======== Material for this exercise

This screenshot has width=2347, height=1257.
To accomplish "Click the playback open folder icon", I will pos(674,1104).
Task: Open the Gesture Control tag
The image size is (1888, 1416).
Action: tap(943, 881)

================

**Task description**.
Every one of the entries must be printed exactly.

**Answer to this exercise**.
This screenshot has width=2347, height=1257.
To accomplish "Click the playback open folder icon", I will pos(674,1104).
Task: Open the Gesture Control tag
The image size is (1888, 1416).
Action: tap(943, 881)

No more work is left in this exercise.